We start, actually, not in the Old Testament but in the world of Roman imperial ideology. The word parousia was commonly used to signify the arrival of a ruler in a city. So, for example, coins bear the Latin inscription Adventus Aug(usti) Cor(inthi) and Adventus Augusti in reference to the parousia or arrival of Nero in Corinth and Patras. An inscription from Tegea refers to 'the sixty-ninth year of the first parousia of the god Hadrian'. The word which Paul uses in 1 Thessalonians 4:17 for the 'meeting' (apantēsis) of the faithful with the Lord at his parousia derives from the same ideological context. As the ruler approaches, the citizens of the town go out to meet him.

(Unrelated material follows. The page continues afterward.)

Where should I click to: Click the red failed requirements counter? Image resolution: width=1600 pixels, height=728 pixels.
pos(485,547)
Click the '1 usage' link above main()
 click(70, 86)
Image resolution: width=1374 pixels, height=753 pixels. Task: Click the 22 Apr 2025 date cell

Cicero gets excited about Julius Caesar's tour of Italy in 49 BC: 'Imagine what apantēseis are being made from the towns, what honours' (Cicero, Ad Att. 8.16.2).

This suggests that when Paul speaks of the parousia of Christ in the not too distant future, he has in mind the displacement of wordly rulers, supremely of Caesar, from their position over the church. Christ will come to have the position of authority over the people of God that is currently still held by the oppressor.

The Lord himself... will descend from heaven

In the Old Testament the Lord descends from heaven either to speak with Moses (eg. Ex. 19:11, 20; 34:5; Num. 11:25; Deut. 31:15 LXX) or, notably in the prophetic writings, to fight against faithlessness in Israel or against Israel's enemies (eg. Is. 31:4-7; Mic. 1:3). The latter motif is most relevant for the interpretation of 1 Thess. 4:16. The important point to note is that it most naturally describes a specific historical intervention, not a final end-of-the-world event: when something is seriously wrong with Israel, YHWH descends from heaven to put things right.

With a cry of command... with the sound of the trumpet of God

In Isaiah 27:13 a 'great trumpet' is blown on the day when the 'guilt of Jacob will be expiated' and YHWH will gather his exiled people from among the nations. In Zechariah's prophecy about the coming of Israel's king to Jerusalem a trumpet is blown when the Lord goes out to fight against Israel's enemies. The use of the image in 1 Thessalonians 4:16, therefore, suggests a similar circumstance: it signals the moment when Israel's pagan enemy is defeated and the people are restored.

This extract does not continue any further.